Once you identify $a$, $b$, and $f$, you can rewrite the expression as $\displaystyle \int_a^b f(x)\,dx$.
Approximation and error (informal view)
In practice, we often use Riemann sums with a finite $n$ to approximate a definite integral numerically. Key ideas, without detailed error formulas:
- More subintervals (larger $n$) generally yield a better approximation, because the rectangles follow the curve more closely as $\Delta x$ becomes smaller.
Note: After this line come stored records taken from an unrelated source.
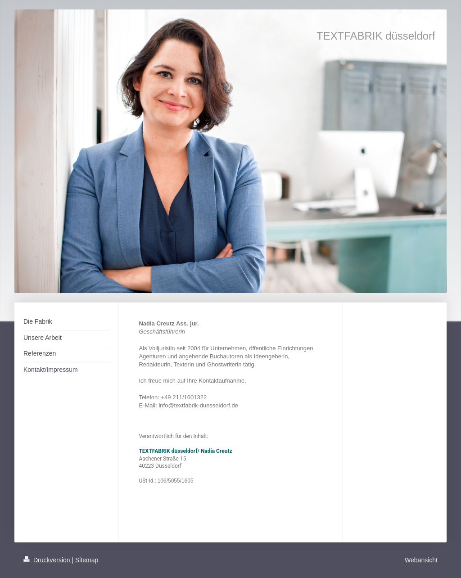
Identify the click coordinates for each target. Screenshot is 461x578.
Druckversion (47, 560)
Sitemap (86, 560)
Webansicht (421, 560)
- If $f$ is continuous and well-behaved, Riemann sums converge to the exact integral as $n \to \infty$.
- The midpoint sum often gives a more accurate approximation than the left or right sum for the same $n$, especially when $f$ is smooth.
One common strategy is to approximate
$$
\int_a^b f(x)\,dx \approx S_n
$$
for some chosen Riemann sum $S_n$, and increase $n$ until successive approximations change very little.
A more precise analysis of error requires additional tools and is treated elsewhere; here the focus is on the Riemann sum construction itself.
Summary of key formulas
Let $f$ be defined on $[a,b]$, and let $n$ be a positive integer. For a uniform partition:
- Partition points:
$$
\Delta x = \frac{b-a}{n},\quad x_i = a + i\Delta x,\quad i=0,1,\dots,n.
$$ - General Riemann sum:
$$
S_n = \sum_{i=1}^n f(c_i)\,\Delta x,\quad c_i \in [x_{i-1},x_i].
$$ - Left Riemann sum:
$$
L_n = \sum_{i=1}^n f(x_{i-1})\,\Delta x
= \sum_{i=1}^n f\big(a + (i-1)\Delta x\big)\,\Delta x.
$$ - Right Riemann sum:
$$
R_n = \sum_{i=1}^n f(x_i)\,\Delta x
= \sum_{i=1}^n f\big(a + i\Delta x\big)\,\Delta x.
$$ - Midpoint Riemann sum:
$$
M_n = \sum_{i=1}^n f\left(\frac{x_{i-1} + x_i}{2}\right)\Delta x
= \sum_{i=1}^n f\!\left(a + \left(i-\frac{1}{2}\right)\Delta x\right)\Delta x.
$$ - Definite integral as limit of Riemann sums (uniform case):
$$
\int_a^b f(x)\,dx
= \lim_{n \to \infty} \sum_{i=1}^n f(c_i)\,\Delta x,
$$
with $c_i \in [x_{i-1},x_i]$ any sample points, when the limit exists and is independent of their choice.
These formulas encapsulate the Riemann-sum approach to definite integrals: approximate a complicated area by many simple rectangles, then let the number of rectangles grow without bound.